Edina Garden Council Creates “City of Flowers”

Flowers come and go; friendships last forever.

In the 1950s, garden clubs sprouted up throughout Edina like tulips in the spring. Housewives moving to the booming suburb looked for ways to grow flowers in their new backyards and form friendships with their new neighbors. They found both in neighborhood garden clubs.
In 1953, the separate clubs joined to form the Edina-Morningside Garden Council. The originating 10 clubs worked together on garden tours and flower shows. They transformed the city by planting flower gardens in public spaces, and the city’s official 1950s maps touted Edina as the “City of Flowers.”
By 1963, membership had grown to include more than 500 women in 26 or 30 clubs. Sources vary on the total, but “whatever the correct number, it’s clear that garden clubs were very popular,” member Janet Chandler wrote, documenting the club’s history.
The group’s name changed to Edina Garden Council (EGC) in 1966 when the Village of Morningside merged with Edina.

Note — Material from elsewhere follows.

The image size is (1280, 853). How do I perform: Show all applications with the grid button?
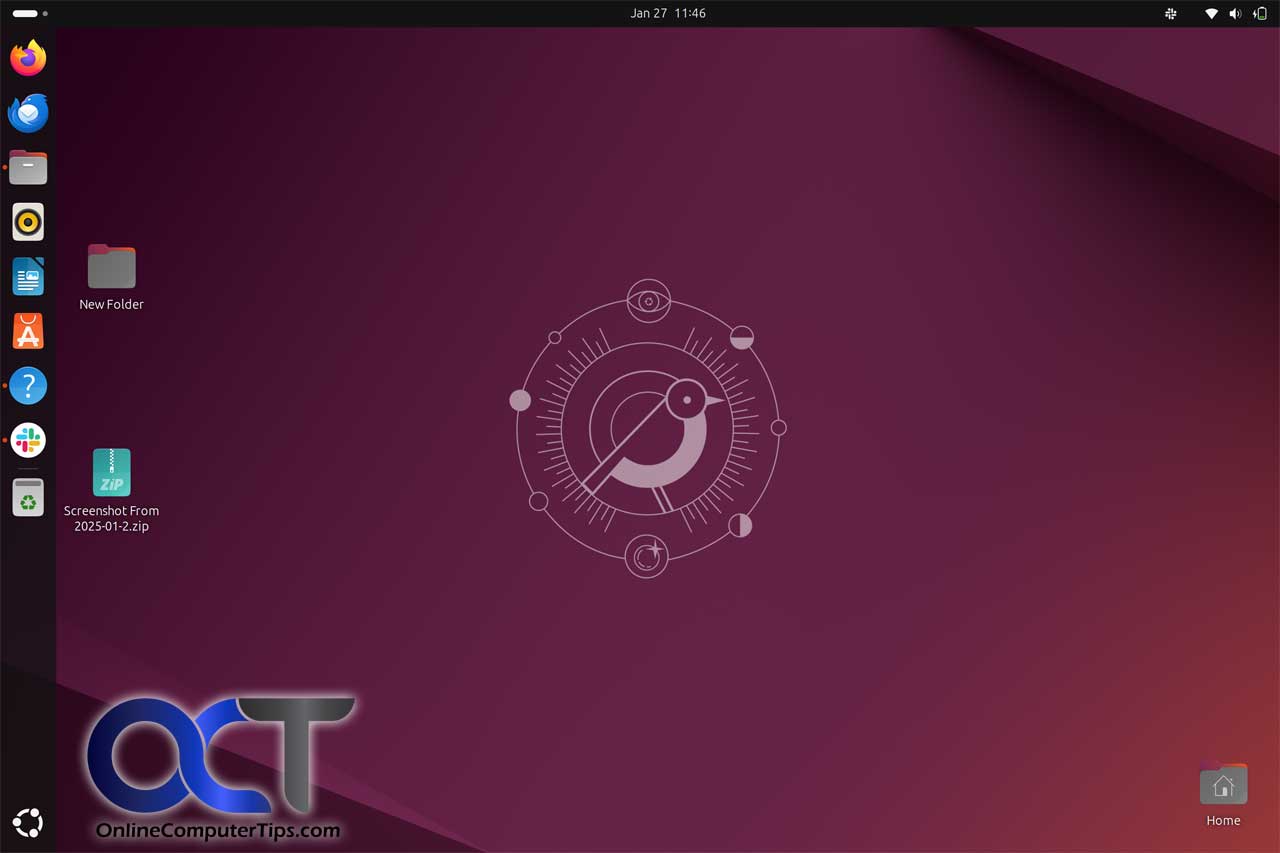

By then, EGC had branched out to accomplish a wide array of projects, most notably starting the city’s first recycling program in 1970. The council, working with the League of Women Voters, also has worked to eradicate buckthorn, a noxious tree that crowds out native plants.
In the mid 1970s, the council held its first plant sale in a member’s garage to raise money for annual flower shows. Today the plant sale has grown to become a popular community event, raising money for improvements at the council’s home, Arneson Acres Park. A large fountain, a gazebo, flower beds and trees beautify the 14-acre park, donated to the city by nurseryman Mort Arneson and his wife Katherin.
At their 60th anniversary in October, EGC members reflected on their long history. While flowers come and go each season, the friendships forged by gardening have lasted a lifetime.

The Edina Historical Society houses the club records for EGC and many other community organizations. To get your group’s records out of your basement or attic and into archival storage, contact the Society at 612.928.4577 or edinahistory@yahoo.com.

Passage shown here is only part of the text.